Senior Middle East intelligence officials briefed on the matter told The Washington Post that the investigation into the attempted overthrow of the king is ongoing. The Washington Post reported that tribal leaders and members of Jordan’s security apparatus are known to be involved.

Hamza denies involvement in any conspiracy

In a recorded video, Hamza denied any wrongdoing or involvement in any conspiracy, dereliction of duty or disruption. In the film, he said, “The chief of staff of the Jordanian armed forces visited this morning (3) and informed me that I am not allowed to go out, talk to people or meet with them because any occasion where I am present or any social media that I have been on will have statements that are critical of the government or the king.” Hamza’s lawyer provided the BBC with the above-mentioned film on the evening of the 3rd.

Hamza said he was not accused of making the criticism. But he went on to say, “How can I be blamed for the collapse of governance, corruption and incompetence that has occurred in the ruling structure over the last 15 to 20 years, and it’s getting worse… I can’t be blamed for the loss of trust in the institutions of government.”

Hamza mentioned, “Whatever the matter is, it has reached a point where if you speak out or express your opinion, you are bound to be intimidated, arrested, harassed, threatened.”

Yaser al-Majali, head of Prince Hamza’s office, and Adnan Abu Hammad, who is in charge of affairs at the Prince’s Palace, were also detained.

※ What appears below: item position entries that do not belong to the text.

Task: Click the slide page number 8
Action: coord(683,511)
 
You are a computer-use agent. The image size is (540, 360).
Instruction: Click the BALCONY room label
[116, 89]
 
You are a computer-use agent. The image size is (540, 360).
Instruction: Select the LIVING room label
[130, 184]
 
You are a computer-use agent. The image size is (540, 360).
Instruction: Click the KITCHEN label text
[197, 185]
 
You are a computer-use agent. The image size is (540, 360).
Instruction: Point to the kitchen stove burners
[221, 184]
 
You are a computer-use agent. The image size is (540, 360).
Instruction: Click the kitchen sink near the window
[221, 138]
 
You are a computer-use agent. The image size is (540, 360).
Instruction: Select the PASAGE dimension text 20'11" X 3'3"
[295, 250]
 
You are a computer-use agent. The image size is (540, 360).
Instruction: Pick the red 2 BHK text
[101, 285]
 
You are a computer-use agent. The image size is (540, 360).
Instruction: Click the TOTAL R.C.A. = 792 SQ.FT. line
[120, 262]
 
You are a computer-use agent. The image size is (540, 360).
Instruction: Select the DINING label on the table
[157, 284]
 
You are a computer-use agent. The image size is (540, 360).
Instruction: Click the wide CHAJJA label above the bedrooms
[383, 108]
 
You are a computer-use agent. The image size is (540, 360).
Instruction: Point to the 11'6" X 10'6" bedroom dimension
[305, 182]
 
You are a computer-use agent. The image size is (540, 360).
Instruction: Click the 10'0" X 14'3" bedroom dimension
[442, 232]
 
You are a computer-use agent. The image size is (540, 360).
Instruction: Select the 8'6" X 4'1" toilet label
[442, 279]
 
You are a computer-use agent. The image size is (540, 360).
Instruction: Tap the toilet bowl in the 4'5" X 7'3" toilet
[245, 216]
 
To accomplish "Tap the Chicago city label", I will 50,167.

Hamza was born to former Jordanian King Hussein and American-born Queen Noor, the 4th Princess. When Hussain died of cancer in 1999, Abdullah II installed Hamza as crown prince immediately after his accession, but abolished Hamza’s position in 2004 and installed his son Hussein instead.

All sides take a stand

In response to the suspected coup attempt, the Saudi royal family said in a statement, “We stand with Jordan and support King Abdullah’s decision to maintain national security.”

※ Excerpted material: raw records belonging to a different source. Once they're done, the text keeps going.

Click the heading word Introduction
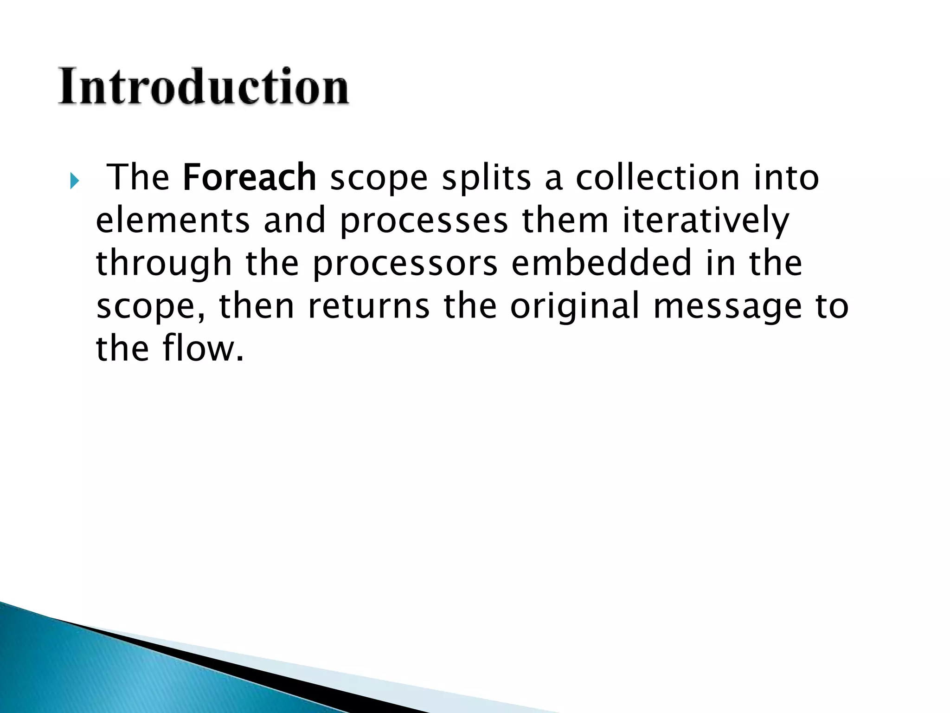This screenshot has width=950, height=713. pyautogui.click(x=203, y=87)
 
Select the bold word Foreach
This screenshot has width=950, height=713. pyautogui.click(x=250, y=177)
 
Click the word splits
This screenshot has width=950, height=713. pyautogui.click(x=486, y=178)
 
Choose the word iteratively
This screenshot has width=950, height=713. pyautogui.click(x=706, y=221)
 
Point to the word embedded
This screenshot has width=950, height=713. pyautogui.click(x=602, y=263)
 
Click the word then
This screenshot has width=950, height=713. pyautogui.click(x=257, y=306)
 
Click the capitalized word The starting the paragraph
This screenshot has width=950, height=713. pyautogui.click(x=139, y=177)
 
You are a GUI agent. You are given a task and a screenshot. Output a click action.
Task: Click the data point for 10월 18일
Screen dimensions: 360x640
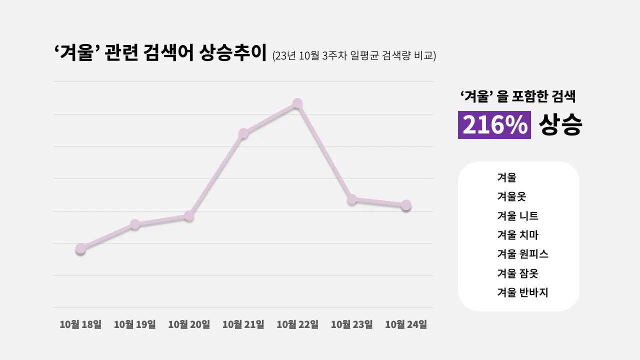click(x=80, y=248)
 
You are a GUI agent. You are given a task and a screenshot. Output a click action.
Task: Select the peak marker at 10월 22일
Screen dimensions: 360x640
click(x=298, y=104)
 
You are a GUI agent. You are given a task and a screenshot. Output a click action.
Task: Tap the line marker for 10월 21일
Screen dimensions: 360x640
click(x=244, y=134)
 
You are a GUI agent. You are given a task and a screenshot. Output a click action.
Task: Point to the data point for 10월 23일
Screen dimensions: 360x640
click(x=352, y=200)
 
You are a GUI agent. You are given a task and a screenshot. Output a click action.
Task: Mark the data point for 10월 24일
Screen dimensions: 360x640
click(x=406, y=205)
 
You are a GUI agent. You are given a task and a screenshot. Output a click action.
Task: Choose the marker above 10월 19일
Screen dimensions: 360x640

The U.S. State Department described Abdullah II as an “important partner” and stressed its “strong support” for him.

The Egyptian presidential spokesman said in a Facebook post that the authorities in Cairo expressed support for Abdullah II and his actions to combat the destabilization of security in the kingdom.

The Gulf Cooperation Council (GCC) said in a statement that it supports all measures taken by the Jordanian and Amman authorities to maintain their security and stability.